Category: Business

London 2012: Why an American Swimming Coach Needs to Shut Up and Why the Olympics is Ridiculous to Begin With

I try to avoid watching the Olympics, given that it encourages the continued exploitation of young kids in sports that nobody really cares about, but for whatever reason, I caught myself watching the other night. And I was quickly reminded why I am at times embarrassed to be American when I’m overseas. I hadn’t really felt this way since Bush left office four years ago, but American swimming coach John Leonard’s comments brought back some ugly flashbacks.

Leonard, who has a history of idiotic, sexist comments, wanted “to be careful about calling it doping,” though essentially accused Chinese gold medalist Ye Shiwen of exactly that. This pissed me off on two levels: firstly, that it’s surely okay that Michael Phelps or Ryan Lochte win EVERY swimming event, shattering world records in the process, and of course would never raise any suspicion of doping.
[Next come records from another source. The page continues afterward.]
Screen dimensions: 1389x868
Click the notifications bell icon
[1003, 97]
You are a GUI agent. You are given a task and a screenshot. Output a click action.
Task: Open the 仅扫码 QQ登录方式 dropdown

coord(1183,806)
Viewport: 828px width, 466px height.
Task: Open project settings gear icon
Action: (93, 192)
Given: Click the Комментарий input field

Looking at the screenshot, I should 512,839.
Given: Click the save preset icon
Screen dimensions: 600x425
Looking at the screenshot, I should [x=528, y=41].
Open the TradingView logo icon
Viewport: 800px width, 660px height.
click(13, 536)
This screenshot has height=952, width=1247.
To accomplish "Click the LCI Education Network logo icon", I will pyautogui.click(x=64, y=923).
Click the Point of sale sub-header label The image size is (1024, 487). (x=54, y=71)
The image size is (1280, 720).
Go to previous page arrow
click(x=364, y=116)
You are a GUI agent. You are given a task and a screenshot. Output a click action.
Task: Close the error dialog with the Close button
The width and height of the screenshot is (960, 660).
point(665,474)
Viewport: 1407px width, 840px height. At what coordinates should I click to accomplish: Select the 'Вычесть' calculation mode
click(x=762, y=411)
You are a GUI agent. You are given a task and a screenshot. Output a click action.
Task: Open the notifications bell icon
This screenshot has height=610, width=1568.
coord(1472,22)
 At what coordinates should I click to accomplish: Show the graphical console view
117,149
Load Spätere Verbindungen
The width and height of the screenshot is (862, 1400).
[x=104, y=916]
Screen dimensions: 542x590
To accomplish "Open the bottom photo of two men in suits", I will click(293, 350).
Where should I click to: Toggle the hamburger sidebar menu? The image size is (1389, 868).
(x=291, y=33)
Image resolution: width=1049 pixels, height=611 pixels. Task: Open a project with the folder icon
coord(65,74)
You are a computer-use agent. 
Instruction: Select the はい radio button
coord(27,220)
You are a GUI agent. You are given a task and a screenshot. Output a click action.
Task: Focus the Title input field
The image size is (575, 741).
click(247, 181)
I guess this is because NBC shows us day and night the touching stories of how hard they have worked for this for four years (spare me, please). Apparently, despite building our entire railroad network in helping the US attain its industrial power status in the 19th century, we cannot believe that someone from China could possibly have the same work ethic of some rich, white kids who grew up in suburban swimming pools. Secondly, for Leonard to even say “we want to be very careful about calling it doping” while clearly implying exactly that is just cowardly. If you’re going to say something and try to smear this girl’s hard accomplishment, then at the very least put your neck out there and just say it—don’t dance around your point.

It’s a typical arrogant American attitude in full display, which I go to great lengths to try to downplay when I’m overseas. We’re not all that way, I try to explain, but idiots like Leonard make this very difficult to sustain.

That being said, I’m not really in favor of how the Chinese handle their athletics program either, which is exactly why I’m pretty much anti-Olympics. Let’s be honest—nobody really cares about swimming, from a spectator standpoint. Sure, people watch at the Olympics, but that is solely because of the bigger stage of what the overall competition is. People plan vacations around it, and not to watch a 200m freestyle relay. Soccer, basketball, American football, baseball, hockey, auto racing, and to some extent golf and tennis—these are the sports that have a continued following and can sustain themselves as professional businesses based on fan interest, ticket sales and television demand. Equestrian, swimming, or synchronized diving? I think not.

Yet despite this, I continue to hear stories from the Olympics like the one of China’s gold medal diver Wu Minxia, who had news of her grandparents’ deaths hidden from her for over a year so as not to interfere with her concentration for London. This poor girl was training daily from age 6, and taken from her home and family at 16 to be enrolled in a government aquatic academy. Even her father, who presumably (we hope) had to agree for this to happen, said his family “accepted a long time ago that she doesn’t belong entirely to us,” and that he doesn’t “even dare to think about things like enjoying family happiness.”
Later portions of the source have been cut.